What the exercise asks: The result should be a word-for-word retyping of the entries below, free of pictures.

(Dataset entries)
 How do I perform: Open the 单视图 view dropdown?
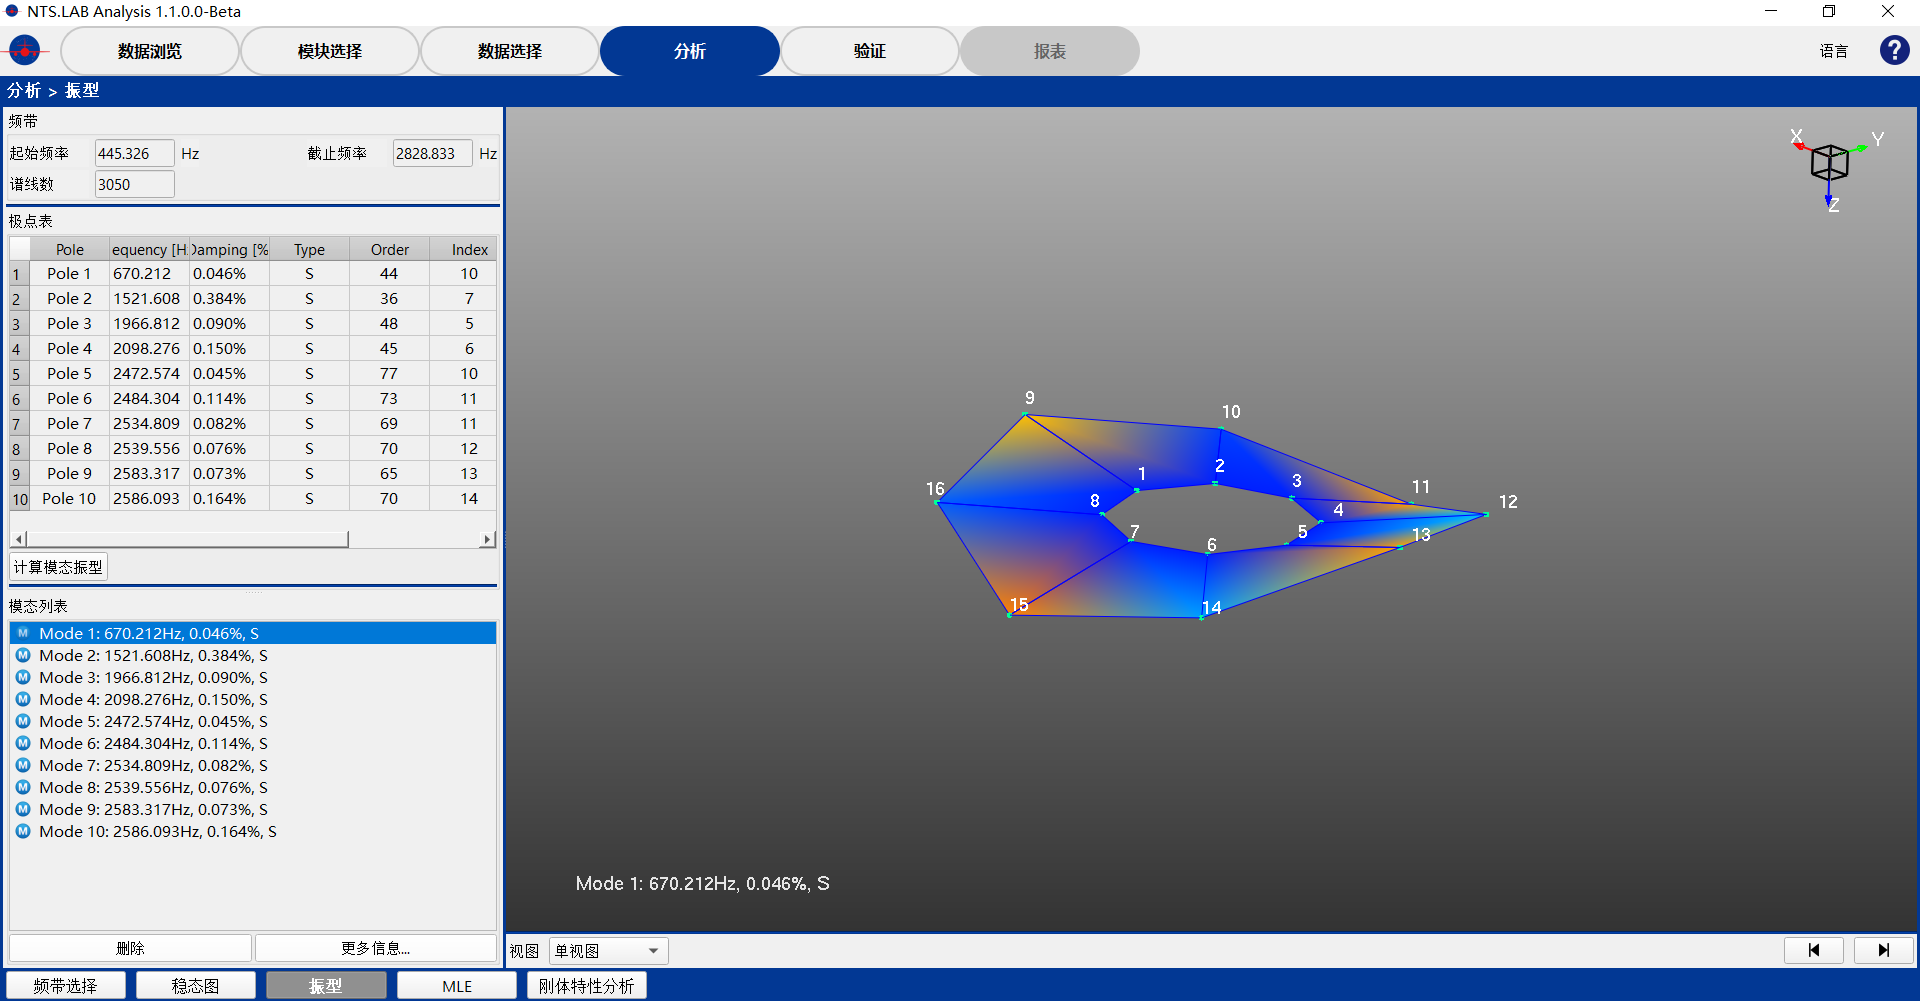point(608,951)
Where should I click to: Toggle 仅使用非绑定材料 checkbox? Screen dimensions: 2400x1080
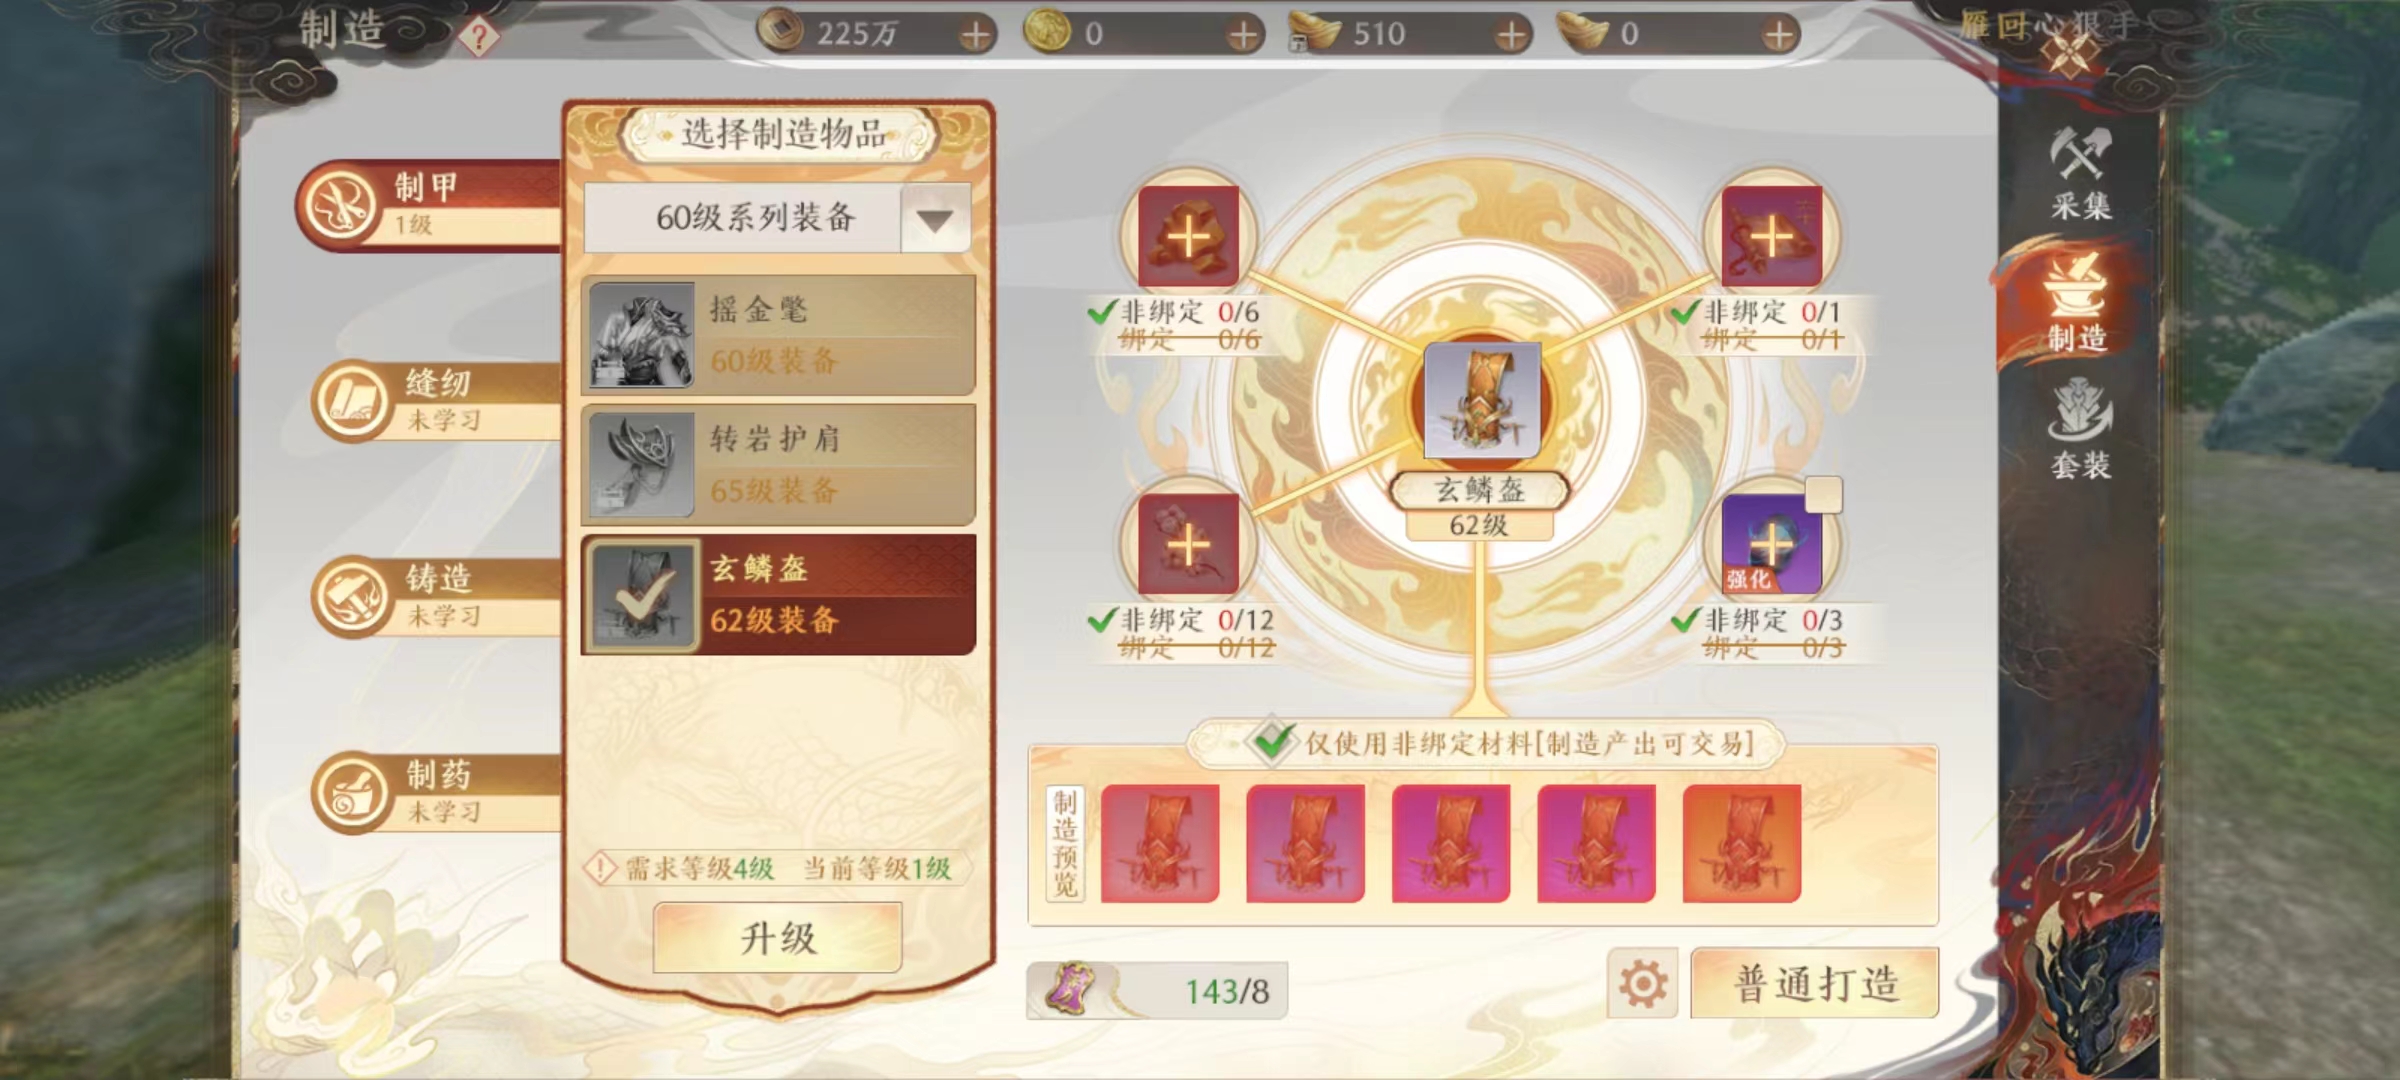pos(1272,741)
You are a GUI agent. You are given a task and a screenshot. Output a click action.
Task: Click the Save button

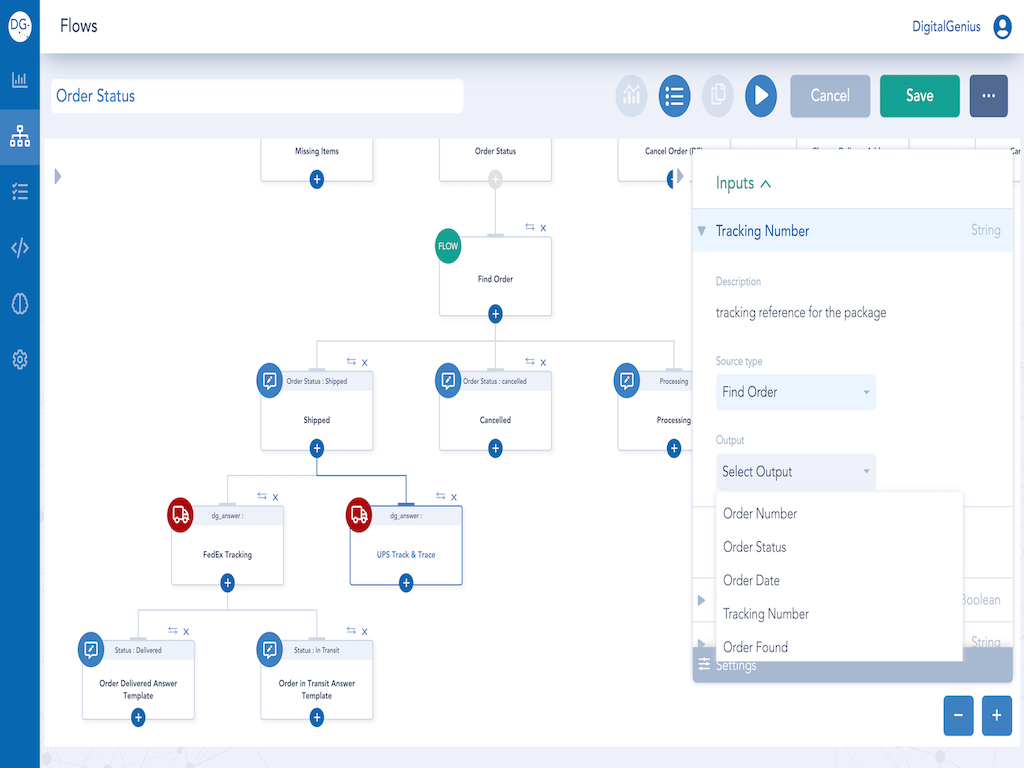click(919, 96)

Solution to this task:
 How do I perform: Open the 单视图 view dropdown?
point(608,951)
Where should I click to: Toggle 仅使用非绑定材料 checkbox? Screen dimensions: 2400x1080
pos(1272,741)
You are a GUI agent. You are given a task and a screenshot. Output a click action.
Task: Click the Save button

click(919, 96)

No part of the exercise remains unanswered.